A Community Bank Directors Advisor

Issue #10 - April 2008  

 

All Eyes on the Margin

By Chris Bledsoe

In my discussions and meetings with bank directors, I’ve found that many don’t really understand what the net interest margin is, how it is calculated and exactly what it means to the bank. Why is it so important? Because the net interest margin is the single, greatest source behind 90 percent of a community bank’s earnings stream. And with today’s volatile rate environment, there’s never been a more important time to stay on top of and track the trend and drivers of the of the bank’s net interest margin in order to help guide your institution. Let’s take a closer look.

Defining Net Interest Margin
The net interest margin is defined as net interest income (annualized) divided by a bank’s average earning assets. Note that tax free income is tax effected in this calculation so it gives a true picture of the impact this source of revenue can have; the number of days in a month also has a bearing on the margin’s calculation. 

The reason why net interest margin drives 90 percent of a community bank’s bottom line is that typically a community bank’s other non-interest sources of revenue only represent 10 percent of its total revenue; in contrast to larger banks where non-interest sources of revenue are often much higher. This is why it is so critical for community bank directors to understand net interest margin, what affects it and the trend. 

A trend graph of net interest margin and cost of funds is simple to create, yet provides directors with powerful insight.

Understanding the Drivers
Every director should be familiar with the primary drivers of the net interest margin:

FOMC Meeting Schedule – the banking industry is one of the few industries where an outside force can change a key driver of an organization’s bottom line—in a bank’s case, the prime rate. Take advantage of it. Every director should know the Federal Open Market Committee (FOMC) calendar and the likely outcome of each meeting based on the Federal Funds Futures Market.

Earning asset yield – primarily comprised of loans and investment securities, both of which are directly affected by changes in interest rates. It is important for senior management to clearly understand loan production and what is helping and hurting the bank in this key area.

§ DATA EXCERPT

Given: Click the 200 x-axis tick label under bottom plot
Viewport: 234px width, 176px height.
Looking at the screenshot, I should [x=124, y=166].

§ TASK SET
A - In the newsletter, how is the net interest margin defined?
B - Rewrite the newsletter passage starting at "The reason why" and ending at "with powerful insight.", swapping "trend graph" for "trend chart".

§ THE ANSWERS
A - It is net interest income (annualized) divided by a bank's average earning assets.

B -
The reason why net interest margin drives 90 percent of a community bank’s bottom line is that typically a community bank’s other non-interest sources of revenue only represent 10 percent of its total revenue; in contrast to larger banks where non-interest sources of revenue are often much higher. This is why it is so critical for community bank directors to understand net interest margin, what affects it and the trend. 

A trend chart of net interest margin and cost of funds is simple to create, yet provides directors with powerful insight.